When using --mode=lines, you can also provide the additional option --withMarkers=true. If set to true, the underlying FileSplitter will emit additional start-of-file and end-of-file marker messages before and after the actual data. The payload of these 2 additional marker messages is of type FileSplitter.FileMarker. The option withMarkers defaults to false if not explicitly set.

2.1.1 Options

The file source has the following options:

dir
the absolute path to the directory to monitor for files (String, default: ``)
fixedDelay
the fixed delay polling interval specified in seconds (int, default: 5)
initialDelay
an initial delay when using a fixed delay trigger, expressed in TimeUnits (seconds by default) (int, default: 0)
maxMessages
the maximum messages per poll; -1 for unlimited (long, default: -1)
mode
specifies how the file is being read.
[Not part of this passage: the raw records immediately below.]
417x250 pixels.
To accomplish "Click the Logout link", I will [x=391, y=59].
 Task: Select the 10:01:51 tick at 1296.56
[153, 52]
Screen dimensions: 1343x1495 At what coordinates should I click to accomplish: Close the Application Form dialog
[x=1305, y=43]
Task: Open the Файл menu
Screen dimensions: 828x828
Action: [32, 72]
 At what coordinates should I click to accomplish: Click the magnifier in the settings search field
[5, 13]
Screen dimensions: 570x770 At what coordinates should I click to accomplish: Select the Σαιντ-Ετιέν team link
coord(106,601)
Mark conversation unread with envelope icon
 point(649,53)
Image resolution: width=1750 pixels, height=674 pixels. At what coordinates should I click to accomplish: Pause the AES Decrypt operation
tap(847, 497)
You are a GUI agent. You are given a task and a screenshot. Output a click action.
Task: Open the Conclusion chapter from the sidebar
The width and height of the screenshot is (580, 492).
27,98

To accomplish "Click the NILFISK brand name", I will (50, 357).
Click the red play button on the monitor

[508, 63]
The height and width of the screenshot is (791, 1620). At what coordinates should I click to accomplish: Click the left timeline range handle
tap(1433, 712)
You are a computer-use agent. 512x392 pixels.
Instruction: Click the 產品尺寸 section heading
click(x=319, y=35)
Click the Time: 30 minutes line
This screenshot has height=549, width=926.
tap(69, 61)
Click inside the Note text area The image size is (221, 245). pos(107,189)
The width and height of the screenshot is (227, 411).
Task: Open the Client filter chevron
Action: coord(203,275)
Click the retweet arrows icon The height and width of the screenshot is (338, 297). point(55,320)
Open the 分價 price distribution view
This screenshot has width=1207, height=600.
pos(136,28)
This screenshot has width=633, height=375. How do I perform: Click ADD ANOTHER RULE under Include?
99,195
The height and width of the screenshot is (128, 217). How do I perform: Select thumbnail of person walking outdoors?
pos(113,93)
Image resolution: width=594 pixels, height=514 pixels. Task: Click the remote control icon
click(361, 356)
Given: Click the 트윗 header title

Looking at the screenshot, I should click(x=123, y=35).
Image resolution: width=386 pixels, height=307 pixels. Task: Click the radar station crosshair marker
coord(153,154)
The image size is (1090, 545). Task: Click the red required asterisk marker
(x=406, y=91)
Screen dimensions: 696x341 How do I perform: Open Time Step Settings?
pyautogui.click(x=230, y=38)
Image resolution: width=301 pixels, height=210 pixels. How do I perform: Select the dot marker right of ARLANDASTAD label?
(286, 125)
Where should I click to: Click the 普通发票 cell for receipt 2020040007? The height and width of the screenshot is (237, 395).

By default the content of a file is provided as byte array (FileReadingMode, default: contents, possible values: ref,lines,contents)
pattern
a filter expression (Ant style) to accept only files that match the pattern (String, default: * )
preventDuplicates
whether to prevent the same file from being processed twice (boolean, default: true)
timeUnit
the time unit for the fixed and initial delays (String, default: SECONDS)
withMarkers
if true emits start of file/end of file marker messages before/after the data. Only valid with FileReadingMode 'lines' (Boolean, no default)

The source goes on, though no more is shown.